Technology

Koo, the Indian alternative to Twitter, seeks a strategic partner amid funding crisis


Koo, India’s alternative to Twitter, is seeking a partner with “distribution strength” as it enters its “next phase”, its co-founder said, amid a funding crisis within of the startup, supported by Accel and Tiger Global. .

Koo co-founder Mayank Bidawatka wrote in a LinkedIn post that the startup — which has raised more than $50 million to date, according to risk analytics platform The Kredible — planned to continue to to focus on its size, but declining market conditions forced it to do so. moving from a growth trajectory to a revenue-generating engine.

“From growing rapidly to scaling back and demonstrating unit profitability, in six months of revenue experimentation, we took a 180-degree turn and proved it was of a real business,” he wrote.

The social network is banking on the idea that its approach of supporting multiple local languages ​​will help the eponymous app resonate widely with as many people as possible.
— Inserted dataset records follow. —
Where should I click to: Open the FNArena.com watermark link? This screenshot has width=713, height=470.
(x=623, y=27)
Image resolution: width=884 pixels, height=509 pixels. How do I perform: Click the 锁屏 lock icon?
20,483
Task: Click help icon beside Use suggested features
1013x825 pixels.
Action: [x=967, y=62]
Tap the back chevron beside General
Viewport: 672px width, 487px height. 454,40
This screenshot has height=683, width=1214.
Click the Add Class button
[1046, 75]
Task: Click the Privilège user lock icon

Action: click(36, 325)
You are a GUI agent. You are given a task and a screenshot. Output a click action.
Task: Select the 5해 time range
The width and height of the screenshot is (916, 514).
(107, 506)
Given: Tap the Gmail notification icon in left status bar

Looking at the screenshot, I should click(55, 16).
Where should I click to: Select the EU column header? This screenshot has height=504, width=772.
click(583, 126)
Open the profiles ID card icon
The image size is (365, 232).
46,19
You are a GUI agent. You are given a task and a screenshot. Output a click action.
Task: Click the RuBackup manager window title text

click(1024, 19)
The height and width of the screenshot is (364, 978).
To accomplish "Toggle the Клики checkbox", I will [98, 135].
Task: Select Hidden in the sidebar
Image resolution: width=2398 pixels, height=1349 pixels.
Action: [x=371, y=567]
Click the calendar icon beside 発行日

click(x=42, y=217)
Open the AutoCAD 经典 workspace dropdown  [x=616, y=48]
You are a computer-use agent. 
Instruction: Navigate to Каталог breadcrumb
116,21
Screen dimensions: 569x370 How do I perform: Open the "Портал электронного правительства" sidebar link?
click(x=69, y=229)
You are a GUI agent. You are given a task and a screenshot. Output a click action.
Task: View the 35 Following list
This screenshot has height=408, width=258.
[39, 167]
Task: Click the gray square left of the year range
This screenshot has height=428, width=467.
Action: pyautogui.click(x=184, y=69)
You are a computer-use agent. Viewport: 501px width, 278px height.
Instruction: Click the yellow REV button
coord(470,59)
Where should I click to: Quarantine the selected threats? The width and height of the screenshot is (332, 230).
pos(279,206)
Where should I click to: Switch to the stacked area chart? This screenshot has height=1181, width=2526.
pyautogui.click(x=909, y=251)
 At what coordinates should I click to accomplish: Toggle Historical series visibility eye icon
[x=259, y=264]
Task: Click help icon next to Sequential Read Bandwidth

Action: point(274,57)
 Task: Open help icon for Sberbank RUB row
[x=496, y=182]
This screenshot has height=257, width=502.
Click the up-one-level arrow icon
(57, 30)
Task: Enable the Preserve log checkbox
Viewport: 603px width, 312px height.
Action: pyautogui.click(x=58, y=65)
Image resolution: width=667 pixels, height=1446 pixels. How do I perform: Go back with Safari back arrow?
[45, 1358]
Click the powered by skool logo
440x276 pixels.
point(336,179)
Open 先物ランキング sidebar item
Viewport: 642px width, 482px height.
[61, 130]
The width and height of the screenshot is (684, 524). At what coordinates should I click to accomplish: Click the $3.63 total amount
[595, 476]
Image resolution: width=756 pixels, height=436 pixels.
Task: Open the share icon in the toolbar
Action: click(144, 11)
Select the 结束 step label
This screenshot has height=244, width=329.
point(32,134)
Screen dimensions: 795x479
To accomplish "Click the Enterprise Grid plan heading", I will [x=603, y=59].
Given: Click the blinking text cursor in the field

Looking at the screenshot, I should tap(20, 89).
The platform has attracted many Indian politicians and sports figures over the past two years.

Koo – which has been trying to put together a new funding round for at least three quarters, according to two people familiar with the matter – needs either funding or a strategic partnership for its “next phase,” he said. -he writes. “With the current reality of a slow investor market, the best way forward is to partner with someone who has the distribution strength to give Koo a massive boost as a user and help to develop.”

Bidawatka’s post is a response to local media reports from earlier this month that the startup was struggling with cash flow and was looking for merger and acquisition opportunities. The company has approached several players, including Microsoft, The Arc reported.

“With just 6 more months on our trajectory, we would have beaten Twitter in India,” he wrote, saying that even Meta, the “godfather of social platforms,” takes time to build basic functionality in the Threads app.

Koo, which operates in markets including India and Brazil, had fewer than 1 million monthly active users on its app, according to mobile intelligence firm Sensor Tower, whose data was shared by an executive at the sector with TechCrunch.